### Task instructions
Line tally for "Given": state how many lines of the entries include it, with no other text.

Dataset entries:
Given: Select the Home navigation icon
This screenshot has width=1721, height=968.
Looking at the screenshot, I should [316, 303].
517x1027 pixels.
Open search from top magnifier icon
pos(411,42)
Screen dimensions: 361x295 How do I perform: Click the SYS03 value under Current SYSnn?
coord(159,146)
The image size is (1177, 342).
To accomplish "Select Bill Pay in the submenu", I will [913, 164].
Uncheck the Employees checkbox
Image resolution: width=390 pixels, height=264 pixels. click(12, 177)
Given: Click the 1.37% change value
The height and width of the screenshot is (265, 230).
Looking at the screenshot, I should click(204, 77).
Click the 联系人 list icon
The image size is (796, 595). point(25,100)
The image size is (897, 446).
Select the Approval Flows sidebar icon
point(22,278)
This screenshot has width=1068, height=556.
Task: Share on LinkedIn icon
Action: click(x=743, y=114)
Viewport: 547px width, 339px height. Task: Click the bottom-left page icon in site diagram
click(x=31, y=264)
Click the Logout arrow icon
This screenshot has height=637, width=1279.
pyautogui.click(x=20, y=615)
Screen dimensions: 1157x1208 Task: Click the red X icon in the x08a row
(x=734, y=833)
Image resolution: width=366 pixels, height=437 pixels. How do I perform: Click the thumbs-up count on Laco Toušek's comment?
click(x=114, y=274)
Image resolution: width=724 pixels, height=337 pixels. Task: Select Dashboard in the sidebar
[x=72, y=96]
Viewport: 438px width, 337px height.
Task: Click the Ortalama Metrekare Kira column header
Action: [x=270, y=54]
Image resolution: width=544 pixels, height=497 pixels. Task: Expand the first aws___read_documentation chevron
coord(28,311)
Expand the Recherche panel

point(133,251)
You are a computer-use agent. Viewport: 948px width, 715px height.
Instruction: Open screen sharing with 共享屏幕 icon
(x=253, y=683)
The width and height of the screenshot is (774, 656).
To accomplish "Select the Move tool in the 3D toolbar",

### Result of the task
2